Penn State University meteorologist Michael Mann, who was not involved in the report, told USA TODAY he was not surprised that emissions have rebounded to such a degree. "It would have been crazy to expect anything else. What the carbon emissions numbers show is that emissions (correcting for the short-term response to COVID-19) have basically flattened now. That’s the good news.

"The bad news is that’s not enough. We need to start bringing them down. That’s what COP26 is all about."

Aerial view of a coal-fired factory in Chengde, China, in 2018. Industrial emissions of carbon dioxide have returned close to pre-pandemic levels, according to new research. Surging consumption of coal and natural gas for power plants and industry is driving the rebound, especially in China.
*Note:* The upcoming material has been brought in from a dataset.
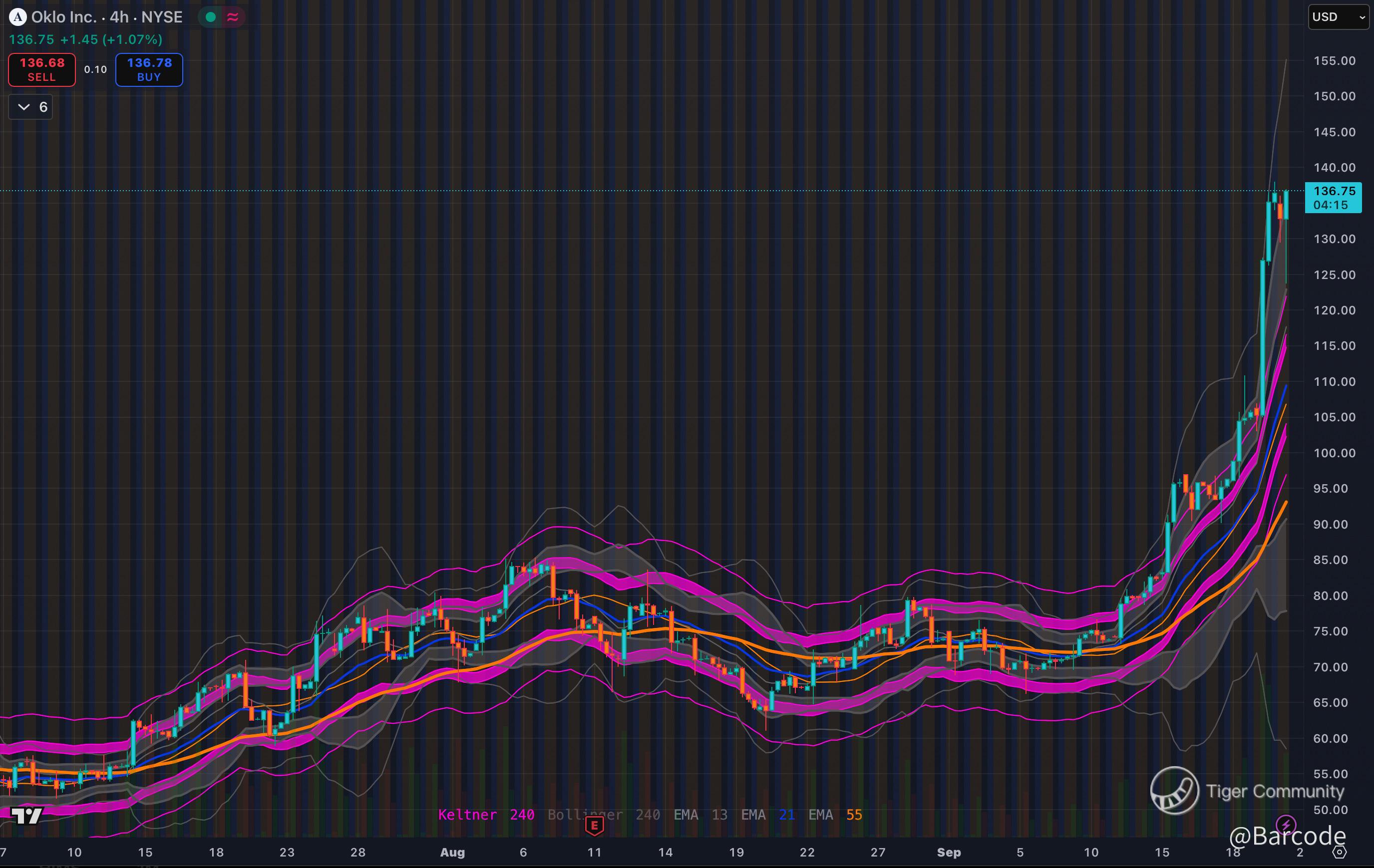Click the purple lightning bolt icon
The height and width of the screenshot is (868, 1374).
1286,824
The new carbon estimates arrive in the midst of the major climate summit COP26 in Glasgow, Scotland, where countries that signed the 2015 Paris Climate Agreement are discussing efforts to achieve the accord’s goal of keeping global warming well below 2 degrees Celsius above pre-industrial levels, and preferably below 1.5 degrees Celsius.

“Despite the tragedy of the COVID pandemic in 2020, the strength and nature of the rebound in fossil CO2 emissions shows the world has done little to focus on a green recovery,” said Glen Peters, a research director at the CICERO Center for International Climate Research in Norway, who helped prepare the report. 

Carbon dioxide emissions are on track to rise in every country and region in the world this year compared with 2020. “We thought global coal use had peaked in 2014, but we’re perilously close to that value again this year,” Jackson said in a statement from Stanford University.

For example, India’s carbon emissions are projected to reach 2.7 billion tons, up 3% from 2019 and 12.6% from 2020. As in the U.S., emissions in Europe are tracking slightly below 2019 levels, at 2.8 billion tons.

The rest of the world in aggregate, which includes global international transport, is projected to produce 14.7 billion tons of CO2 this year, down slightly from 2019 because of pandemic-related reductions in shipping and aviation.

China, the world’s largest emitter for the past 15 years, was unusual in having increased emissions even during the pandemic. The nation’s carbon pollution is expected to reach 11.1 billion tons this year, up 6% from 2019 and 4% from 2020 – driven in part by COVID-19 recovery incentives that have boosted industrial production relying heavily on coal.

"The rapid rebound in emissions as economies recover from the pandemic reinforces the need for immediate global action on climate change," said Professor Pierre Friedlingstein of the University of Exeter in the United Kingdom, who led the report.

Peters summed it up plainly: "Global warming stops when emissions get to around zero."